Ah, the good old days before bloggers were bleating everywhere in CSS dotted lines... back when every Web page was about some professor's cat. I never used Geocities (I used TheGlobe.com, ha, who remembers that?) but I'll miss stumbling onto those cheerfully amateurish home pages when they're all torn down.
Really? REALLY?? See the spam filters here at work would tend to disagree with you on that. Actually the only time I hear of Geocities anymore is in the news like this.
Man this article reminds of the good ol' days I'm with you on this Steve, I thin for what they did BACK IN THE DAY (IE: before '98) it was a great concept for those who were just getting into the net and everything. Oh well.
/RIP for obvious reasons
Part of me is glad to see Geocities go, especially knowing what it harbors, but part of me is also saddened. It was a major player in the early web days, where you could get some simple space to host a webpage + files when hosting accounts back then would have you pay through the nose. I had a few sites on Geocities before I quickly forgot about them and didn't care anymore...
ME TOO!
</AOL>
It's disappointing they're shutting it down but it's also suprising it's been running for so long. I did have a Geoshities (as it was once, and probably still called) website and seem to recall when the space increased from 5 or was it 10mb to something with a bit more space for more (usually ghastly, oversized pixel & bytesize) pictures.
A small handful of Geocities pages have some useful information that doesn't exist anywhere else but the majority of people's pages on there look like beta versions of MySpace - aka atrocious html coding; over-use of <font color> <font size> <center> <blink> etc. etc.
Where would one guy if one wanted to make a little website for free? I had a lot of fun as a young teen making webpages on various subjects through sites like Geocities. I guess kids today have to do that kind of thing on myspace or something, but what if you want to make a site that isn't about yourself? Or you know, be a little more creative than what myspace allows you to do? The easy answer would be to have your parents buy you some webspace, but if I had asked my parents for anything like that when I was young they would have thought it was a waste of money.
I should login to my old page and see what files are still there.
I remember the days, being able to sign up and make your own site when having a Home Page rather than a Blog was the cool thing, and all the "neighborhoods" you could join although aside from general interests there wasn't much to distinguish them.
Geocities was before almost everything, and forget messaging, "applications," writing on people's walls or any of that. If you wanted to contact people or create content you had to do it the old fashioned way and work at it.
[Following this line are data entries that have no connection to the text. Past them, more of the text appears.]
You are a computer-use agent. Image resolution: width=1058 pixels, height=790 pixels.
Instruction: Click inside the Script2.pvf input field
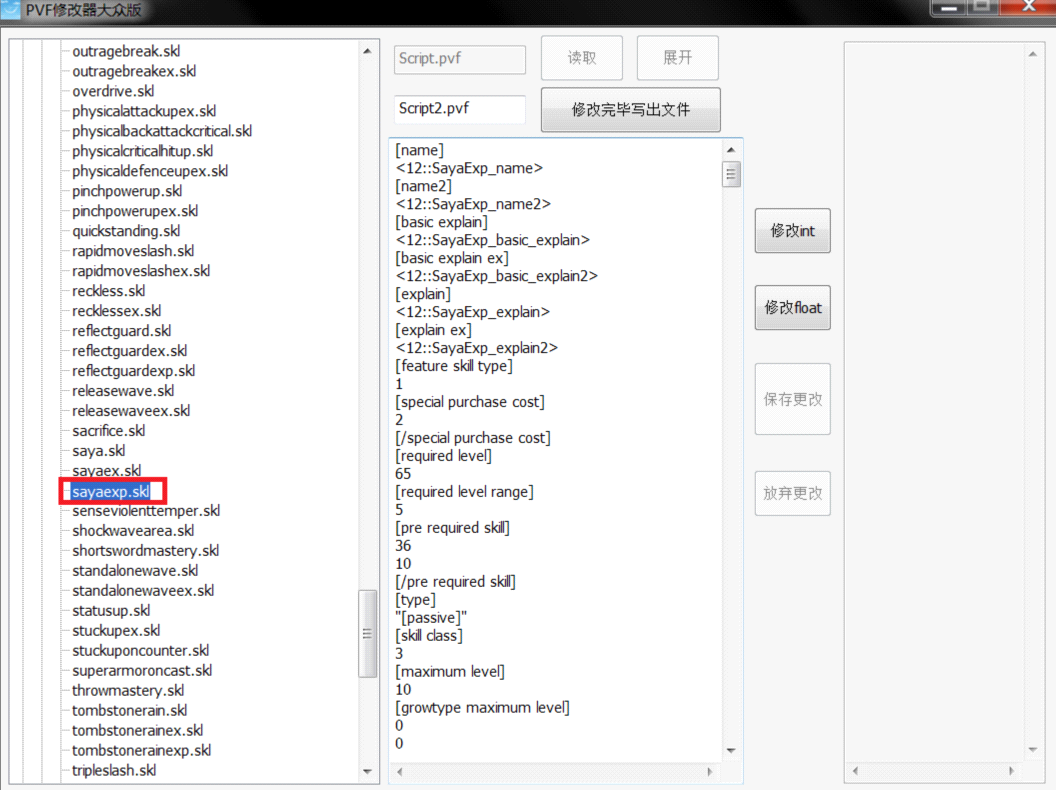click(459, 109)
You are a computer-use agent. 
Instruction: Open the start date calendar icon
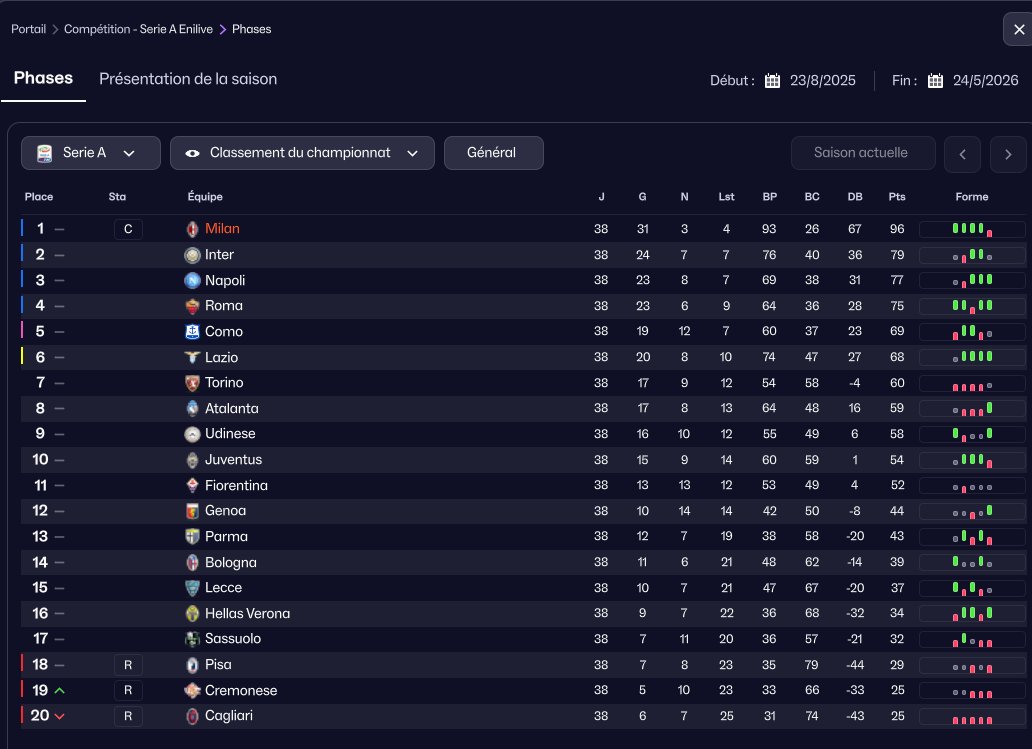coord(772,81)
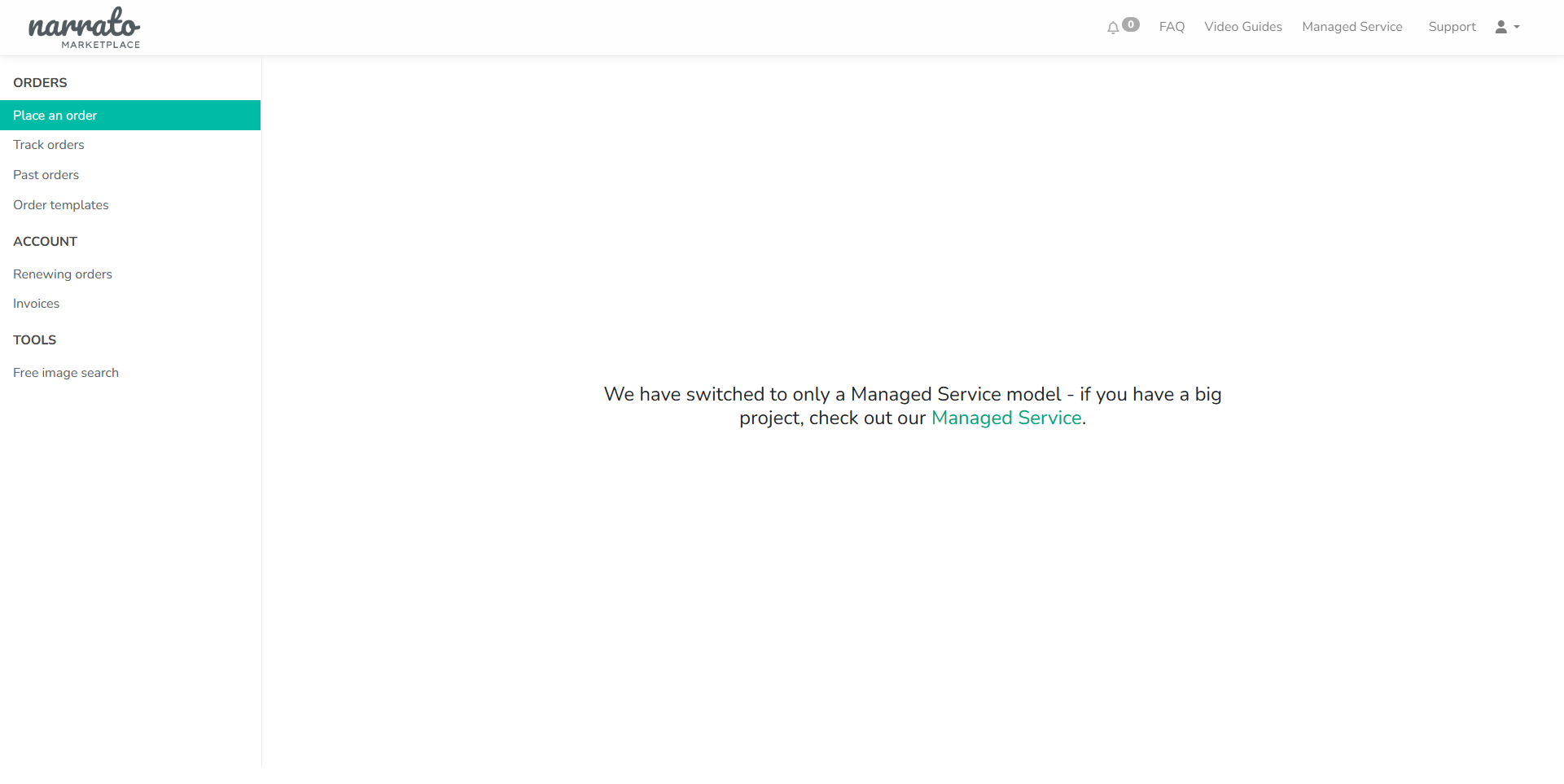Click the user profile avatar icon
The height and width of the screenshot is (784, 1564).
(1500, 27)
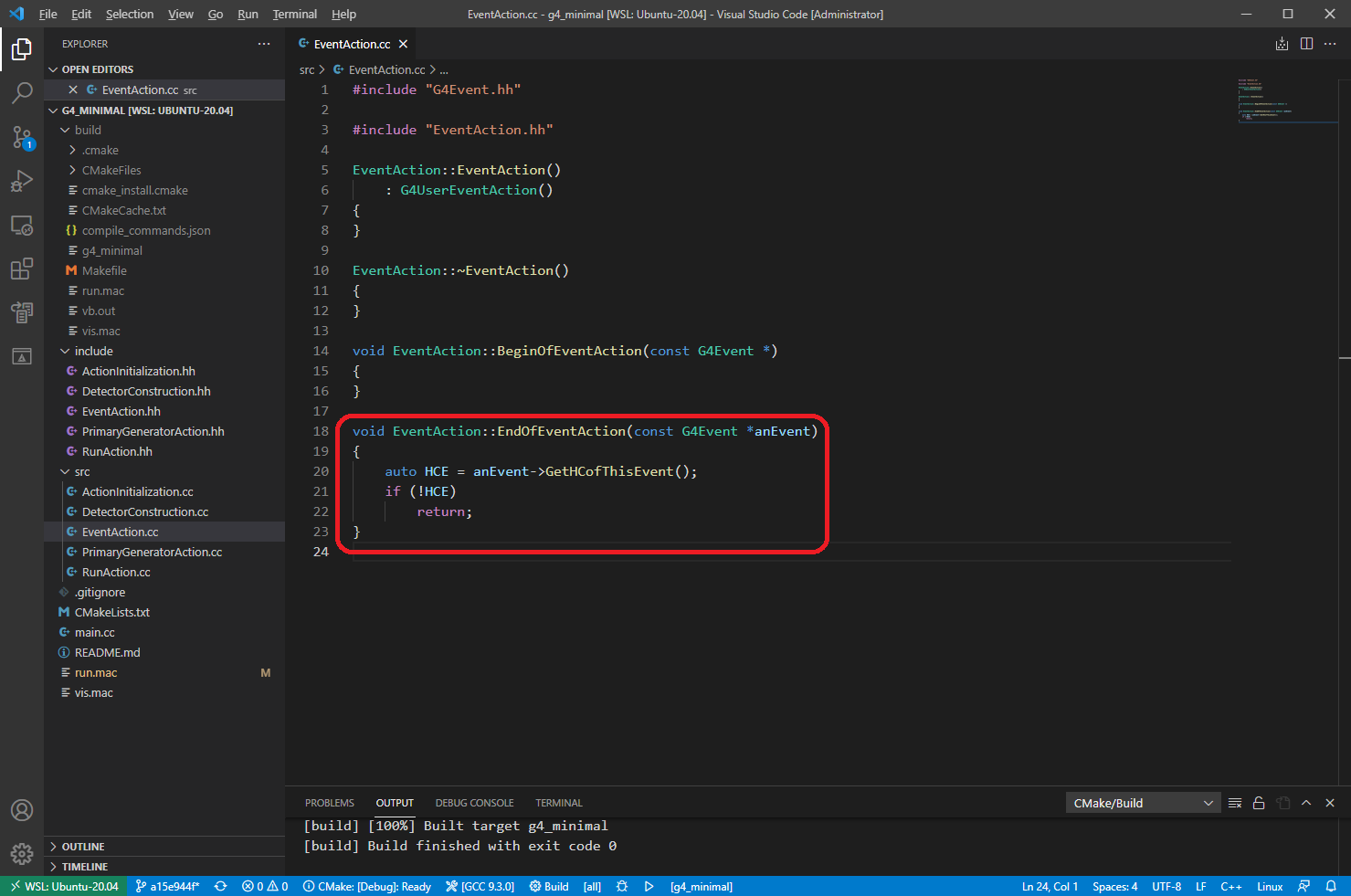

There was something appealing to the old web like this, simple information and just the important stuff. Today's Web 2.0 is rife with ads, security holes, and any idiot with an opinion clamoring for their 15 minutes of fame. Maybe I'm just getting old but I don't use Facebook for anything more than keeping in touch. The endless quizzes and chatter and virtual gifts are too much to keep up with. And don't get me started on Second Life.
On the other hand Geocities won't be missed, it's long since become like Usenet, where nothing happens and people are surprised it's still there.
Geoshitties was where I hosted my first site back around 98 or so (now long gone), I still have another site there that has gone untouched since about 2001 or so. Probably should save that for posterity's sake, despite all the coding and design I now know to be terrible even fron what I remember of it, but thought was a good idea at the time, it was a page from when I was first learning HTML. Seems like such a long time ago...
I agree with Haku about there being some useful geoshitties sites, but mostly crap.
Ah well, I guess that is why we have archive.org so at least the good ones won't be lost, while nobody cares about the crappy ones.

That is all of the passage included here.